Enemy Women won Jiles another Canadian literary award — the Atwood Gibson Writers’ Trust Fiction Prize.

The success of Enemy Women elevated Jiles’ writing career, but her marriage to Johnson back home soured, and the couple amicably divorced in 2003. Johnson kept the Southtown home, where he died in 2016, and Jiles bought 30-plus acres of ranchland near Utopia, an unincorporated community located 80 miles west of San Antonio.

The cover of News of the World by Paulette Jiles. Credit: Courtesy / Paulette Jiles’ blog

At her ranch, Jiles produced six more novels, including 2016’s News of the World, which was turned into a film starring Tom Hanks in 2020. Set in the post-Civil War landscape, News of the World has war veteran Jefferson Kidd charging people in small Texas communities to hear him read news from distant places.

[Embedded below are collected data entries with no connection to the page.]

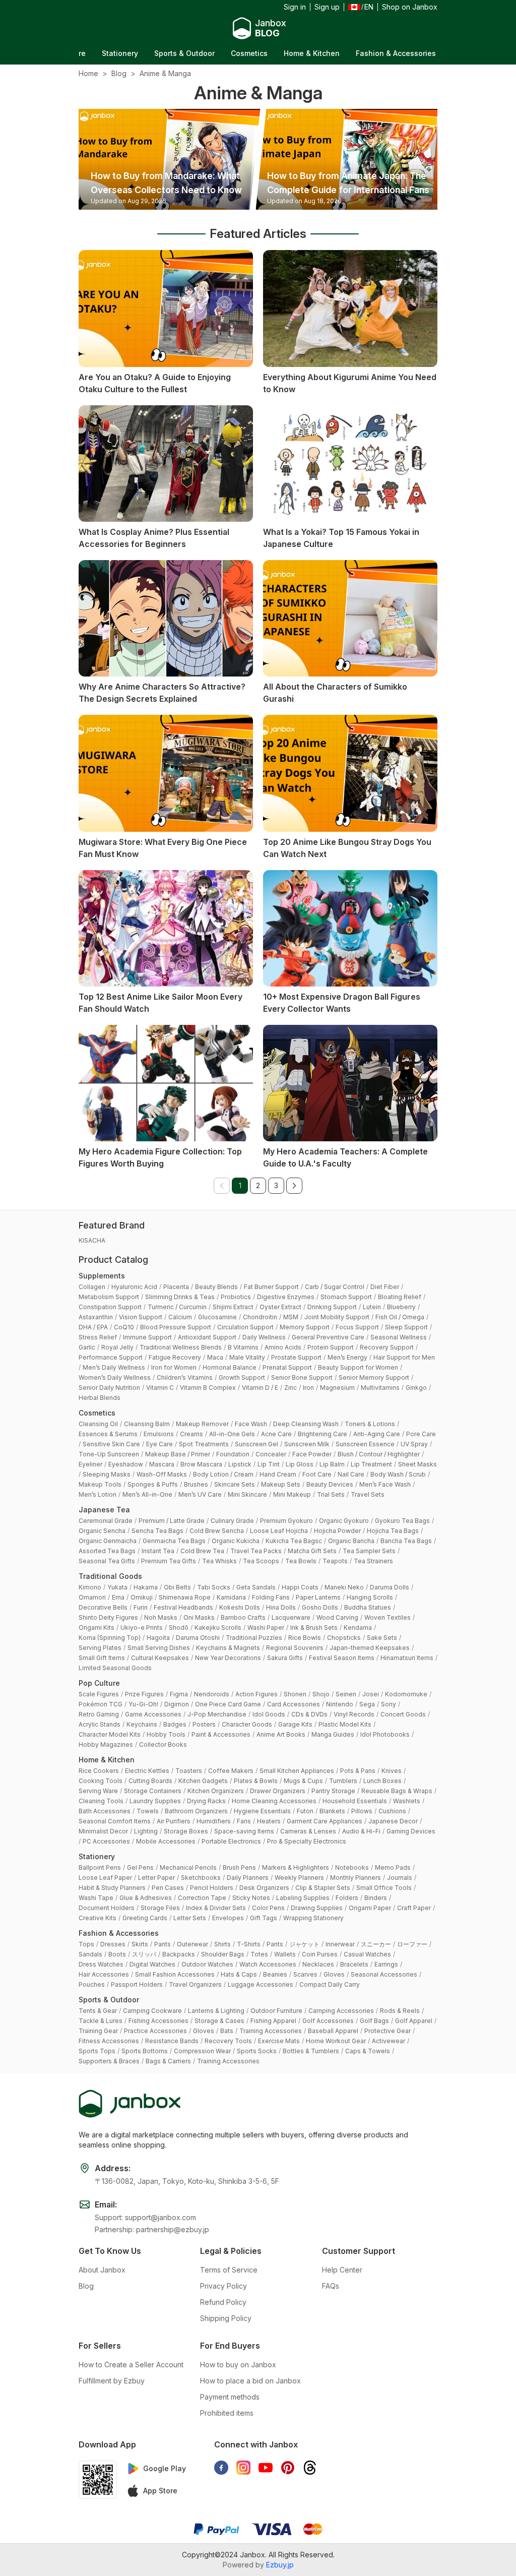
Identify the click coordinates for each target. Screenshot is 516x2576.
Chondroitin (260, 1317)
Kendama (358, 1627)
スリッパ (144, 1954)
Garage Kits (295, 1724)
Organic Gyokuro (344, 1520)
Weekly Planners (299, 1877)
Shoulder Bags (222, 1954)
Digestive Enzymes (285, 1297)
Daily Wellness (264, 1337)
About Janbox (102, 2269)
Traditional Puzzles (254, 1637)
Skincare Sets (234, 1484)
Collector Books (163, 1744)
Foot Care (317, 1474)
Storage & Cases (219, 2021)
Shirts (222, 1944)
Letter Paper (156, 1877)
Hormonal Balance (229, 1367)
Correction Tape (202, 1898)
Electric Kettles (147, 1770)
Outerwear (192, 1944)
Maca (215, 1357)
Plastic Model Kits (344, 1724)
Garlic (87, 1347)
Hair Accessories (104, 1974)
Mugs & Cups (303, 1781)
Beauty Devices (329, 1484)
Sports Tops (97, 2051)
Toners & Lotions (370, 1424)
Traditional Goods (110, 1576)
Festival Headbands (183, 1607)
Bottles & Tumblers (311, 2051)
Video (394, 53)
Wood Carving (337, 1617)
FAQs (330, 2286)
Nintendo (339, 1704)
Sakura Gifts (285, 1658)
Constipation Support (110, 1307)
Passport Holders (137, 1984)
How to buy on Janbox (238, 2364)
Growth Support (242, 1377)
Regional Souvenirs (295, 1647)
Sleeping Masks (107, 1474)
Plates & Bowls (256, 1781)
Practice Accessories (155, 2031)
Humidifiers (214, 1821)
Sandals (90, 1954)
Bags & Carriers (168, 2061)
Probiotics (236, 1297)
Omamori (92, 1597)
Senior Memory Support (374, 1377)
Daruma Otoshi (198, 1637)
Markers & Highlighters (295, 1867)
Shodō (178, 1627)
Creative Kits (97, 1918)
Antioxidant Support (207, 1337)
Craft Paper (414, 1908)
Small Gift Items (102, 1658)
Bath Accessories (105, 1811)
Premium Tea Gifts (168, 1561)
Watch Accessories (267, 1964)
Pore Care (421, 1434)
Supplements (102, 1275)
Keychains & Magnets (228, 1647)
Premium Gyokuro (286, 1520)
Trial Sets (331, 1494)
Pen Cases (168, 1887)
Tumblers (343, 1781)
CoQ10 (124, 1327)
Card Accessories (293, 1704)
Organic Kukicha (236, 1541)
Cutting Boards (150, 1781)
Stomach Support (346, 1297)
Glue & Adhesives (145, 1898)
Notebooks (352, 1867)
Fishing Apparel (273, 2021)
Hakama (146, 1587)
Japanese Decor (393, 1821)
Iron (308, 1387)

A friend then asks Kidd a dangerous favor — to escort a young former captive of the Kiowa tribe back to her family that may no longer want her.

News of the World won rave reviews, and was a finalist for the National Book Award for Fiction.

Jiles’ final published book, 2023’s Chenneville: A Novel of Murder, Loss, and Vengeance, is also set in the post-Civil War frontier. However, not all of her novels were set during or after the Civil War; 2007’s Stormy Weather is a familial drama that plays out against the backdrop of Depression-era East Texas.

In her blog, Jiles often acknowledged the praise that critics and fans bestowed upon her westerns, citing a specific Amazon reviewer in one blog entry: “Binding these stories together is a closely researched, vividly described social and geographic landscape — Texas, caught among marauding Indians, post-war bitterness and corruption, civil anarchy, and vigilante justice, struggling toward a civil society which shows itself in glimmers.”

Jiles’ longtime editor Jennifer Brehl recalled Jiles — or “Polly” as she was known to many — caring greatly about language, place and character in creative writing.

“She was a wonderful friend, a brilliant writer who cared so much about the placement and nuance of every word she wrote,” Brehl said. “She esteemed and believed in the power of the written word. She hated oversentimentality. Her prose was spare and elegant and true.”

Brehl, and other colleagues and friends also recalled Jiles embracing life in Utopia, which included singing in church, enjoying time with her horse, mule and cats, and playing the penny whistle in a local band, Pickin’ on the Porch.

Jiles’ final blog entries were about the increasing severity of symptoms related to her recently diagnosed illness. But a previous blog post covered her love of friends and adventures in rural Texas.

“There has been nobody to talk books with, I’ve of course been outside the Texas literary establishment, which is urban, so very urban,” Jiles wrote May 31. “But I wouldn’t trade all this for the awards and cocktail parties and the seminars and the other various gatherings.”

Anyone can read the first five chapters of Jiles’ unfinished script for a post-apocalypse/fantasy novel, titled “The Tavern at the End of the World.”

“(Jiles) was very eager to finish and show me her new work, but that wasn’t meant to be,” Brehl said.

A celebration of life will be held July 20 at Utopia Methodist Church.